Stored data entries

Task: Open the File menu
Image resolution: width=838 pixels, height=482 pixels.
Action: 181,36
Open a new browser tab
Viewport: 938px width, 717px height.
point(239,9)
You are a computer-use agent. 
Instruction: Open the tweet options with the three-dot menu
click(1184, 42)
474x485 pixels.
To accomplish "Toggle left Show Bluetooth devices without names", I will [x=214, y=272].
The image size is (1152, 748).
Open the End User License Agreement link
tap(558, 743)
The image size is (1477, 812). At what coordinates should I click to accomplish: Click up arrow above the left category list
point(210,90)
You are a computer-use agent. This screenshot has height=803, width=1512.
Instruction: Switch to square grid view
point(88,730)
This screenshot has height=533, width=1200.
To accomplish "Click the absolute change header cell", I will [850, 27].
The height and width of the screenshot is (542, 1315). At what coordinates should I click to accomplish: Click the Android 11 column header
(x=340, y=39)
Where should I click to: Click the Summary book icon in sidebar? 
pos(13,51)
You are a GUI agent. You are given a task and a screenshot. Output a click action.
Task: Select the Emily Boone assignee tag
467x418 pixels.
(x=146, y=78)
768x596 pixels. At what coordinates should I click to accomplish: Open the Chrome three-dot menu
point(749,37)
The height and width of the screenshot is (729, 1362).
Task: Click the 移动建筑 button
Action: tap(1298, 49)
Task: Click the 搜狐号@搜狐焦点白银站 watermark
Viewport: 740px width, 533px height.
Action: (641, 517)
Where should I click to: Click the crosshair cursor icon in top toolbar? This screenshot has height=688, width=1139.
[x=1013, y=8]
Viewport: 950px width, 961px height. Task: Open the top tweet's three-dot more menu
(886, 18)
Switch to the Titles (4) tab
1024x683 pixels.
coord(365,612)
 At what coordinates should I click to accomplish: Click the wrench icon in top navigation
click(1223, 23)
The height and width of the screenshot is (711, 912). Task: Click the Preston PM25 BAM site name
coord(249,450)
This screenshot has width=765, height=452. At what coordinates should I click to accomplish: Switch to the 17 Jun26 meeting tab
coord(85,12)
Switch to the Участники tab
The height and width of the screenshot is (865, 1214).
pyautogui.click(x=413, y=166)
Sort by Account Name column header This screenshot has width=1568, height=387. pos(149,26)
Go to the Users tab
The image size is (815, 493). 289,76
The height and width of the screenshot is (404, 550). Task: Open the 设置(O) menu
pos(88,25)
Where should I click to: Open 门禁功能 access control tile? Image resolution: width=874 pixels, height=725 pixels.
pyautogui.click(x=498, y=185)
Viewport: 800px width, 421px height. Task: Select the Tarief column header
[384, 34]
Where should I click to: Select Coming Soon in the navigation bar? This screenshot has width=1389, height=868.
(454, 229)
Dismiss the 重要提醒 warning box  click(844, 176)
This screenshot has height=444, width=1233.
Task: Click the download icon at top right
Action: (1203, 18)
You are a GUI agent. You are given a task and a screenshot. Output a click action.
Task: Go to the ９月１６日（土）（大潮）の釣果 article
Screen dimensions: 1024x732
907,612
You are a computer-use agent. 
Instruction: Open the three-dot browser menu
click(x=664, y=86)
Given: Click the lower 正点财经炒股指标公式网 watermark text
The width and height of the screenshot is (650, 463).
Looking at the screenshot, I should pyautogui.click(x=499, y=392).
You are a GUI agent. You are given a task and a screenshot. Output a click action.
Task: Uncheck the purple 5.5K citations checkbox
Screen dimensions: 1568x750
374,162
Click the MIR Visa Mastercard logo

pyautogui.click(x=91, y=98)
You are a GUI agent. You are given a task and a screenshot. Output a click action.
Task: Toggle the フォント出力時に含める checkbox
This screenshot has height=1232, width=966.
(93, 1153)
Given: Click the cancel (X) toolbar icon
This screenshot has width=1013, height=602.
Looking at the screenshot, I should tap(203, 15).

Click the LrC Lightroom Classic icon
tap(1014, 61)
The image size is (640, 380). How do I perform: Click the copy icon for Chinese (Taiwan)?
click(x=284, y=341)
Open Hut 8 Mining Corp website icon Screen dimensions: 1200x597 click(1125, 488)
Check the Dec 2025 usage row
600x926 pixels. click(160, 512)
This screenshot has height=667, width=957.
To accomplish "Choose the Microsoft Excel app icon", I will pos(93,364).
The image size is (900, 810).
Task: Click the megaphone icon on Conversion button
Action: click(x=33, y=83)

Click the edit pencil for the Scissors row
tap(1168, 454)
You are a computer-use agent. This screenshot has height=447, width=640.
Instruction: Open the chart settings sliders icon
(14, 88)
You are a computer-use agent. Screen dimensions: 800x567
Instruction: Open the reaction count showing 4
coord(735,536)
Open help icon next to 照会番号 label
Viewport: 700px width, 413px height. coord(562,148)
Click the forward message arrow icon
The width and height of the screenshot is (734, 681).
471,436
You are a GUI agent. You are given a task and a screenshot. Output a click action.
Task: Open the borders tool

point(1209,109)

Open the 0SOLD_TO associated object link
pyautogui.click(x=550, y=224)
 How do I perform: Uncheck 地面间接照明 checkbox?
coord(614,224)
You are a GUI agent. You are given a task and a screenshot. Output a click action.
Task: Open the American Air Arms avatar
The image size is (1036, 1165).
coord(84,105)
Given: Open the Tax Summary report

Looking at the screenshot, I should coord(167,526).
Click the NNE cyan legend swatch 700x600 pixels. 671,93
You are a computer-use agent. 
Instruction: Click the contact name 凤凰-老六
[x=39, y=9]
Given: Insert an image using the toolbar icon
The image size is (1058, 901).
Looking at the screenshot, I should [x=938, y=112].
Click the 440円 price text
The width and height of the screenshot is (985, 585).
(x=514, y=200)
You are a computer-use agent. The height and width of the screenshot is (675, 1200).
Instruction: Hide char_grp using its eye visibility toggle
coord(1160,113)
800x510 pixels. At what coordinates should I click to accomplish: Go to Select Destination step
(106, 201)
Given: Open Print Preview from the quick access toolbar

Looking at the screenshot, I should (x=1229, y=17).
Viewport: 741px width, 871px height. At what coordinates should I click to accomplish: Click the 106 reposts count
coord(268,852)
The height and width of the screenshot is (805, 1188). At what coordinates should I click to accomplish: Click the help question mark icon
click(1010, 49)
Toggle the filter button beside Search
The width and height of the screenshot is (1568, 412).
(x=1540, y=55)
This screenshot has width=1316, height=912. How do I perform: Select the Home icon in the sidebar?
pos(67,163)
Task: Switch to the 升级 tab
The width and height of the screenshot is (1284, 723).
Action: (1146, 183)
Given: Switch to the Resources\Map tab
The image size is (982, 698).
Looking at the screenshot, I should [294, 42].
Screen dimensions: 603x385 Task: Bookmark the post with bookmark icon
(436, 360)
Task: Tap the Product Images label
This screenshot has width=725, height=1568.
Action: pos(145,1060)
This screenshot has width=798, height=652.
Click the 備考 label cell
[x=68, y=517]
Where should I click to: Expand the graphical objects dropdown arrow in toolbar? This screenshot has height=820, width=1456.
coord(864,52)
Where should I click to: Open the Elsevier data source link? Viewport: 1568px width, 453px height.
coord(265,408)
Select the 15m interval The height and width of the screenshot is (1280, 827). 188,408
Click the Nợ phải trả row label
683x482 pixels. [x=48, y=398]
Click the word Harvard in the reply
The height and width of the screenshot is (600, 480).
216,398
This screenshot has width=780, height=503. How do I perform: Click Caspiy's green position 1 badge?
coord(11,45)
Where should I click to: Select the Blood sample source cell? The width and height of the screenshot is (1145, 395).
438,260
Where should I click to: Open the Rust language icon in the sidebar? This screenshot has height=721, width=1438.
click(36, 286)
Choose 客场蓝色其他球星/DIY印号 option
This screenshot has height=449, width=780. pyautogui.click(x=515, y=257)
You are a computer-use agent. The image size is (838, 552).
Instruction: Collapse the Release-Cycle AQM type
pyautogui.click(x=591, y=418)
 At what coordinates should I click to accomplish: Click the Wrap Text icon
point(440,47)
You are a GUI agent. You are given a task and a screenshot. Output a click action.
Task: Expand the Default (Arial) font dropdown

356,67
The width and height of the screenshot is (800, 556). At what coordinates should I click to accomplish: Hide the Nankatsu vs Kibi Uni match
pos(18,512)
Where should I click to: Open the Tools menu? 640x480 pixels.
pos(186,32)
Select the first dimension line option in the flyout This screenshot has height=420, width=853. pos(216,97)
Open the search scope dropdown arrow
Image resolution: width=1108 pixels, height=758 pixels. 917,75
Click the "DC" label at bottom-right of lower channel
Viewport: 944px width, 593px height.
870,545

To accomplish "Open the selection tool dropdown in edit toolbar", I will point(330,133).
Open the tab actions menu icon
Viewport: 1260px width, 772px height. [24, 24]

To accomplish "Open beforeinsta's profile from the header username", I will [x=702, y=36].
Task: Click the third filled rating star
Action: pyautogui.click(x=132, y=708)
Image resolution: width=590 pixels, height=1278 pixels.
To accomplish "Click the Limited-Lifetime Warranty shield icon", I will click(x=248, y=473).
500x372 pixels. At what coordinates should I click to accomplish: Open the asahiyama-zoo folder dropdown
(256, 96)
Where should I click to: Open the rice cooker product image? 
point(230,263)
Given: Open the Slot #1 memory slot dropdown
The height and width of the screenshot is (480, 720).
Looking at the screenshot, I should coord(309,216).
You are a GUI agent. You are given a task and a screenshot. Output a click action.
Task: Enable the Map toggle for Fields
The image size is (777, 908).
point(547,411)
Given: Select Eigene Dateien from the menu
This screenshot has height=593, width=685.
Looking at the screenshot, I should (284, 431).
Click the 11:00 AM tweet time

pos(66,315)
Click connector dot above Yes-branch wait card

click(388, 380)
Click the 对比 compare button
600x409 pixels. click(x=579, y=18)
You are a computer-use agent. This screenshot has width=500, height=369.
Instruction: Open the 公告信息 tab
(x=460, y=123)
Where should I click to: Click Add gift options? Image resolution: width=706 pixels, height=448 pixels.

TASK STATEMENT => Once you have found every line above holding the word "computer", copy those lines.

RESPONSE FOR THIS EXERCISE =>
You are a computer-use agent. 
You are a computer-use agent. This screenshot has height=803, width=1512.
You are a computer-use agent. 
You are a computer-use agent. This screenshot has height=447, width=640.
You are a computer-use agent. Screen dimensions: 800x567
You are a computer-use agent. 
You are a computer-use agent. The height and width of the screenshot is (675, 1200).
You are a computer-use agent. The image size is (838, 552).
You are a computer-use agent. This screenshot has width=500, height=369.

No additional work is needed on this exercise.